2003 had been a difficult year in Franco-US relations, for obvious reasons. So France, ie Chirac, decided it was in the French national interest to mend the breach, whatever it took. So Jacques asks George, frere, what can we do for you, to prove our undying friendship? Dick responds - help us unblock the Middle East peace process, it might even help our re-election. Help us get the Syrians out of Lebanon, and who will rid us of that troublesome PLO leader, whom Sharon insists he won't negotiate with?
So, sometime in 2004, the US and France started to co-operate behind the scenes. The most visible evidence of this was their co-sponsorship of UN Security Council Resolution 1559, which ordered Syrian forces out of Lebanon. Resolution 1559 was adopted by the Security Council on September 2, 2004. Presumably, diplomats from both countries had spent some weeks, if not months, working together on the resolution. 1559 was quite an aggressive resolution, given that Syrian forces had brought a shaky peace to Lebanon, yet France had, on this issue, joined forces with the US. Given their recent history, this Franco-US initiative was an unlikely one, but the media generally missed its significance.

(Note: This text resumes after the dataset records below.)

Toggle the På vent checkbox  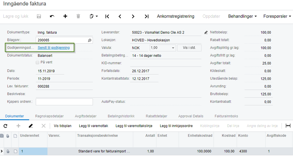37,62
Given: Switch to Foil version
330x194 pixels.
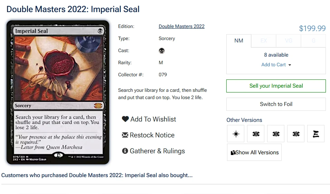Looking at the screenshot, I should click(x=276, y=104).
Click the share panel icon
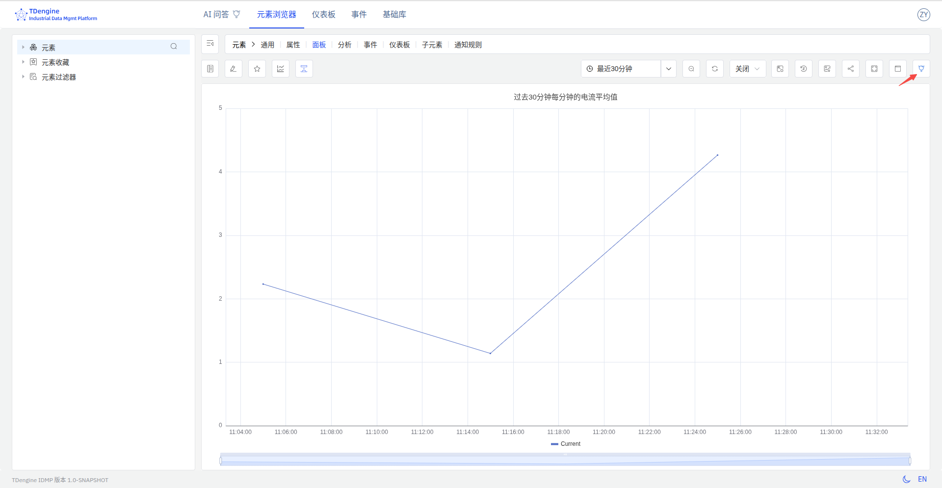 pyautogui.click(x=850, y=69)
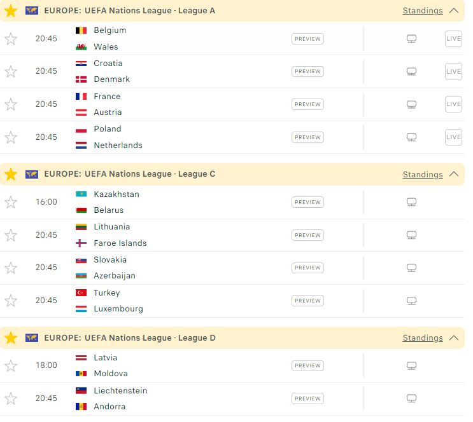
Task: Click the TV icon for Belgium vs Wales
Action: (x=411, y=39)
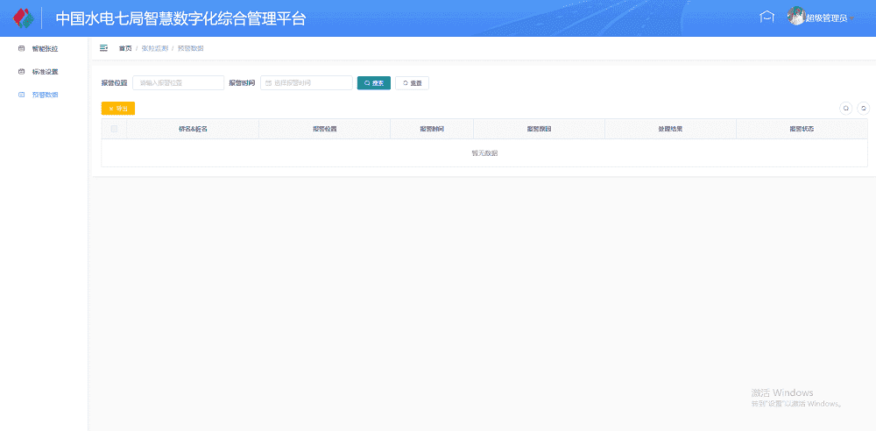Click the 重置 reset button
This screenshot has width=876, height=431.
[x=412, y=83]
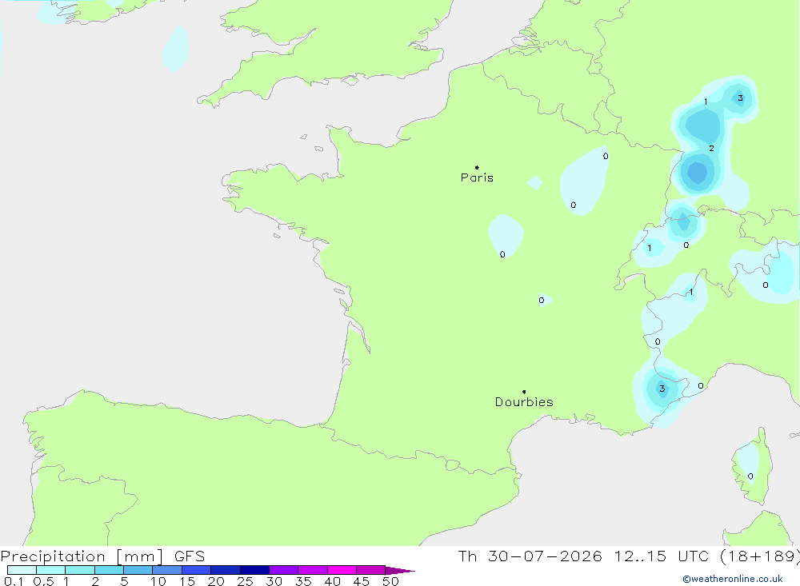The image size is (800, 586).
Task: Click the light rain patch south of Paris
Action: (x=506, y=235)
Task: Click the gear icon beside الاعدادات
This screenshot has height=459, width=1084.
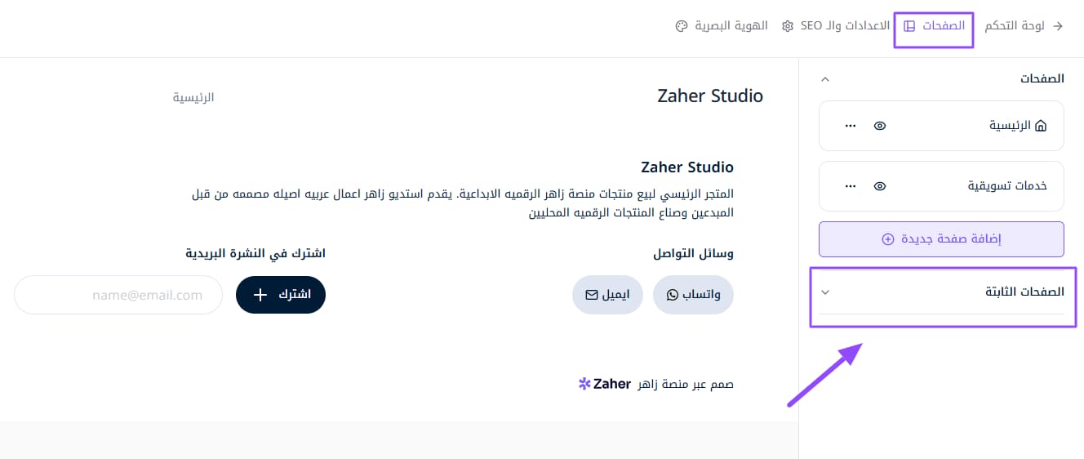Action: click(788, 26)
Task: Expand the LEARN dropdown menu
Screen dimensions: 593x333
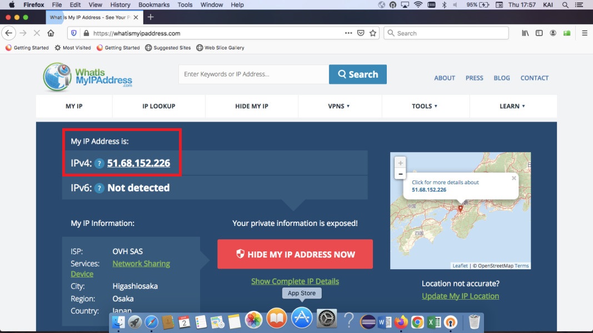Action: pos(512,106)
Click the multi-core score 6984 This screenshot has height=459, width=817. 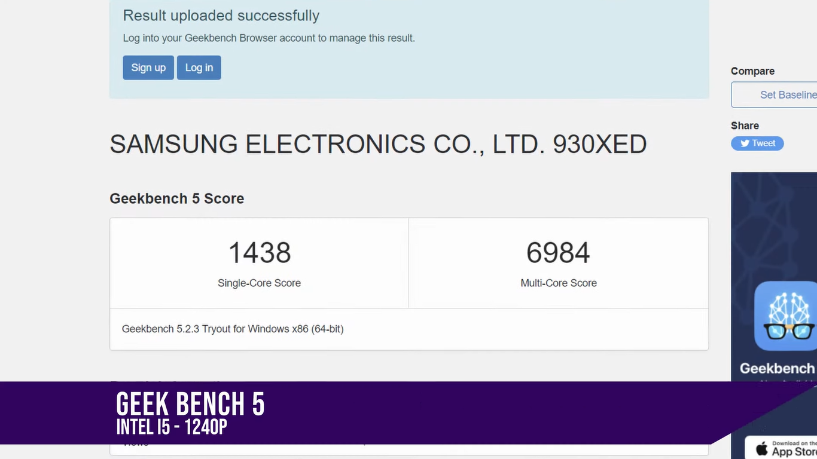558,253
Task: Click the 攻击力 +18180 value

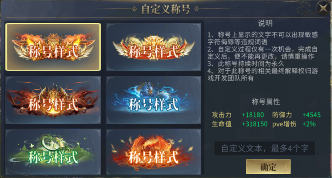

Then, in late October '04, Yasser Arafat fell ill, and it was decided he must leave Ramallah to get proper medical attention. "Allah be willing, I'll return soon". Chirac, staunch friend of Arafat and the Palestinianian people, sends a military jet to Amman, Jordan, to where Arafat had been helicoptered. Arafat is whisked to the Percy military hospital outside Paris, arriving on 29 October. He's kept under the tightest security. He's moved to a special unit. Contradictory reports filter out to the crowd. He was reportedly still alive when Bush and Cheney were re-elected on November 3rd, although he had slipped into a coma [Wiki.]. Another report had a different story: "Arafat was said to have been well enough Wednesday [3/11/04] to welcome Bush's re-election and, according to one of his aides, said he hoped for a jumpstart to the moribund Middle East peace process." Anyway, his death was finally announced on November 11th. His wife Suha, who had been the only civilian allowed within the cordon sanitaire, reportedly refused to allow a post mortem to be performed, so the cause of death remains unknown.

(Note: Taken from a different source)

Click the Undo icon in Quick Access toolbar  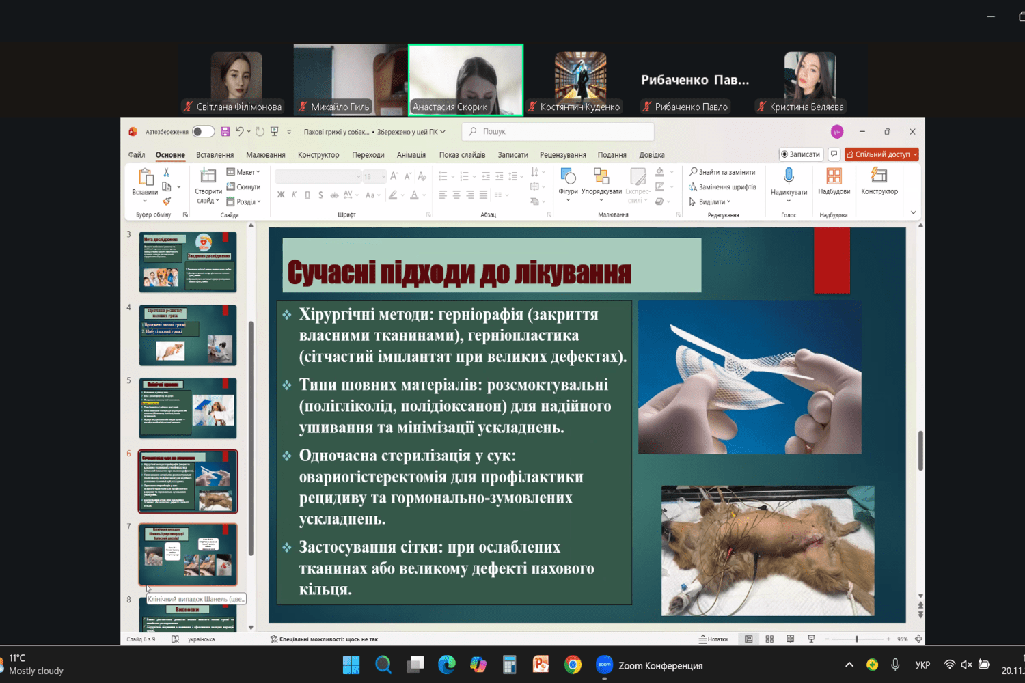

Syria did not immediately comply with UNSC Resolution 1559. It took another region-shaking assassination, that of Rafik Hariri in February '05, to generate sufficient pressure on Syria to force it out of Lebanon. Jacques Chirac was known to be Hariri's good friend, and he was the first leader to offer his sympathies to the widow. Jacques had now lost the two ME leaders with whom he was most publicly friendly, within 13 weeks of each other. (To lose one may be regarded as misfortune...) Surely France would be the last place to look for Hariri's killers? Surely Jacques would not be so Machievellian as to have had his old friend murdered, even if it were in France's best national interest? Surely not?
Rafik Hariri was murdered on February 14th, St Valentine's Day. Was somebody maybe trying to win somebody else over, to show their undying friendship, by sending a Valentine's present?
p.s. This conspiracy theory satisfies on at least two levels: the two main actors, France and the US, both benefited in their own way; and two apparently separate mysteries, the deaths of Arafat and Hariri, are explained by a single cause.